Stuff South Africa

Light Start – Drone sensor, automatic breakfast, Apple UFO, and musical balls

Since drones are everywhere, it makes sense that drone trackers are hitting the market

Just because we’re paranoid doesn’t mean that anyone with a drone can’t do a flyover and spy on us, okay? It’s no surprise that companies are starting to come out with drone-tracking hardware, which could find itself fitted to more than just stadiums and prisons in future. A company called Dedrone does work for outdoor venues and incarceration er… venues with their tracker and jamming system. It’s possible to fit just a tracker to a building, so you know what has been making passes over your property and when it has happened, but they also offer a jamming system that will prevent drones from getting too close. The systems are expensive how, veering into the hundreds of thousands of dollars, but as soon as they get cheaper, we’re investing. When the robot war starts, we’re going to be able to repel the first air-based drone waves. Unless the anti-drone system also gains sentience…
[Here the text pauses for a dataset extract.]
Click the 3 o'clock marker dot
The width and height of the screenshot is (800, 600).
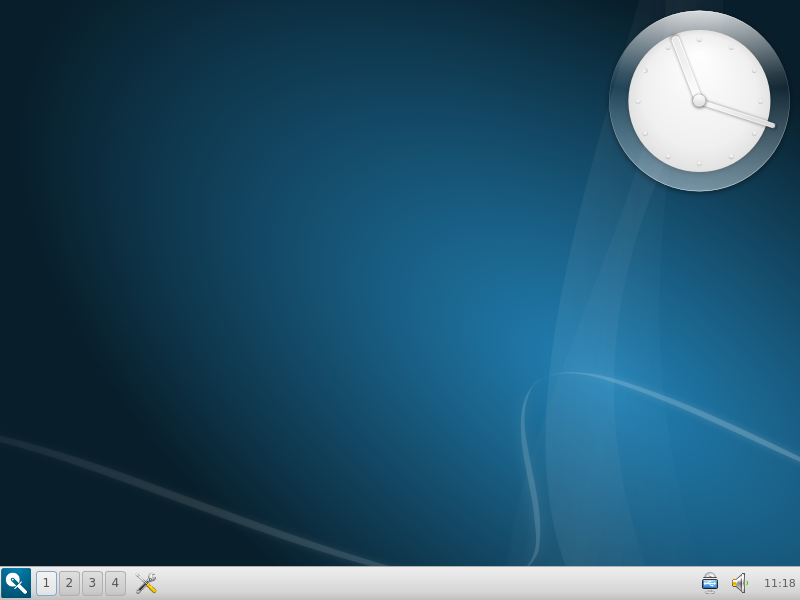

Source: Dedrone via Ars Technica

This is the Sunday Morning Breakfast Machine

We thought that things like this were the sole preserve of cartoons and comics but apparently it’s possible to create a machine that is able to make breakfast on its own out of household objects. At least, it’s possible if you’re retired pilot Peter Browne, who built the Sunday Morning Breakfast Machine with his friend Mervyn Huggett. As goofy as the machine looks, it’s perfectly capable of making a cup of tea (or coffee), while delivering a newspaper, making some toast and making a soft-boiled egg. Each breakfast component is delivered to the table as it is completed. A bit pointless? Yes. At 1,000 hours claimed for the design and build, it’s also less effort to make the breakfast yourself but there’s no denying that we’d sit down for some tea, eggs and toast in front of this thing at least once.

Source: SWNS TV (YouTube)

Apple’s new Campus is shaping up – Here’s a fresh drone flyover

Looking for something even more relaxing to start off your week? How about an update of Apple’s Campus, that UFO-shaped building that is coming along nicely since we last saw it in February this year. The 11,000-car parking lot (yes, really) in nearing completion, as is the installation of over 3000 PV panels that will win up generating part of the Campus’ eventual 20 megawatt output. Whatever the solar panels don’t create with be supplied with fuel cells. Something tells us that Apple won’t be paying any electricity bills when this building is done. As for when that is, we’re not totally sure. But Apple will likely start hosting their events in their own auditorium once the Campus is ready for liftoff.

Source: Matthew Roberts

The hearO Bluetooth speaker, now on Kickstarter, has balls

hearOWell, one ball at least. We’ve seen a few speaker designs but very few that have tried to turn actual sporting equipment into sound equipment. That’s some serious YouTube potential right there, if you want to play tennis with the hearO speaker. That’s because it’s an actual Bluetooth speaker built into a tennis ball, though at £45 (R970, the pre-order price on Kickstarter) you probably don’t want to spike this into the court with a tennis racket. Technically, you don’t even need the tennis-ball casing for the hearO but it does give this speaker, which uses one button for operation and pairing and which features magnetic charging, a unique look. The hearO has a claimed five hours of playback per charge. As an added bonus, you’re giving new life to a tennis ball that otherwise would go lonely and neglected until it was recycled or eaten by someone’s dog. At the time of writing the hearO has scored £4,285 of its £40,000 total. There are 26 days to go to back this Kickstarter that has its own balls. Ball. That thing.